Fitou : hommage à Jean Daurat [par Yann Kerveno]

La disparition, début février, de Jean Daurat laisse un grand vide à Fitou. Mais aujourd’hui, l’heure est à faire fructifier l’immense travail qu’il a consacré à l’appellation.

IL y a des disparitions dont on met plus de temps que d’autres à se remettre. Celle de Jean Daurat, ancien président de l’appellation Fitou, est probablement de celle-là. Le syndicat du cru a tenu à lui rendre hommage, en dépit du contexte Covid. Décédé au début du mois de février, Jean Daurat avait tenu les rênes du syndicat de 2011 à l’été 2020, jusqu’à ce que la maladie ait raison de sa volonté. Son successeur, Alain Gleyze, vigneron à La Palme et coopérateur à Cap Leucate, loue le travail de Jean Daurat. “Il a été quelqu’un de très important pour l’appellation Fitou et ce qui est choquant pour nous c’est que c’est le premier président de notre histoire à décéder.” Trésorier du cru, Jean-Marie Fabre tente une synthèse : “Par sa personnalité, sa réputation de vigneron, la réputation de son domaine du château de Nouvelles, par l’implication de sa famille depuis la création du cru en 1948, il a été l’homme avec la légitimité incontestée dont l’appellation avait besoin alors que nous traversions une intense période de turbulences et de déchirements.
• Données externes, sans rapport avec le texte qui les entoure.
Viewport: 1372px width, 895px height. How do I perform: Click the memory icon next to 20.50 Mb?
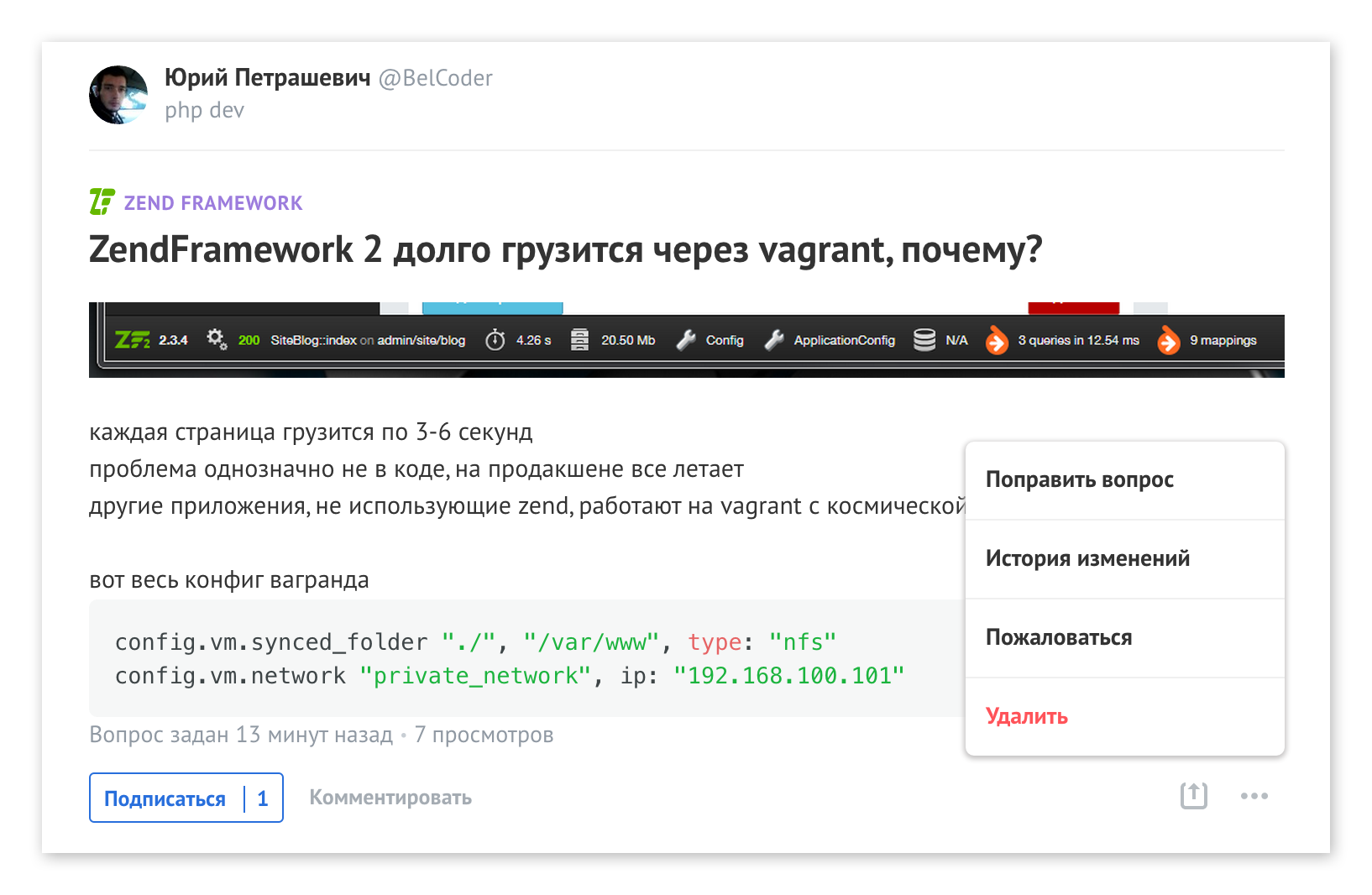pyautogui.click(x=579, y=340)
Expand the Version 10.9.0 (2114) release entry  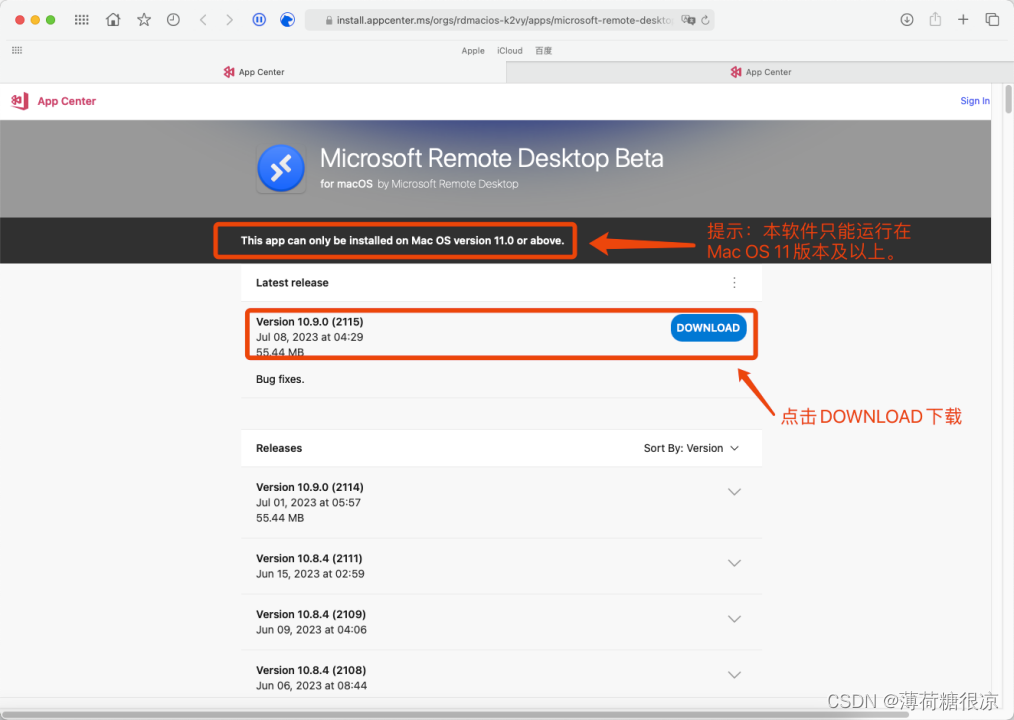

Il laissera une trace indélébile dans l’appellation.” Ils rentrent ensuite tous deux dans les détails de cette présidence, neuf années compliquées qui lui auront permis de mener à bien deux tâches ardues en diable. La première fut de ramener la paix dans l’aire d’appellation, d’apaiser les tensions, de gommer les inimités. Bref, ramener le cœur des hommes à la raison.

“Un homme direct”

“Il fallait quelqu’un qui fasse consensus pour parvenir ce tour de force” explique Jean-Marie Fabre, “c’était son cas, c’était un homme direct, mais toujours à l’écoute des autres dans les deux familles de la coopération ou des indépendants, dans les deux zones de l’appellation, celle de l’intérieur et celle de la mer.” Une fois la paix revenue, il s’est attelé à un autre chantier, la redéfinition de l’aire de l’appellation pour que Fitou, en collant à l’aire des Corbières, puisse reprendre sa place en haut de la pyramide de valeur. Une boîte de pandore en puissance qui nécessite un sens diplomatique particulier. “Il y avait des vignerons qui perdaient l’appellation sur une partie de leurs vignes, il a fallu expliquer, convaincre, trouver des solutions, des aménagements” souligne Alain Gleyze. De fait, l’appellation a maigri au long de ce travail de quatre ans, passant de 2 700 à 1 800 hectares, sacrifiant au passage une centaine d’hectares toujours en production. “C’est un travail colossal que de redéfinir l’aire d’une appellation, personne d’autre ne l’a fait dans la région. Mais il est parvenu à boucler ce chantier et c’est à nous maintenant de faire fructifier ce travail.” Et le premier de ces nouveaux chantiers consiste à redéfinir l’identité de Fitou, lui donner un coup de jeune. “Fitou est comme une belle endormie, nous nous sommes donnés comme ambition de la réveiller” résume le nouveau président.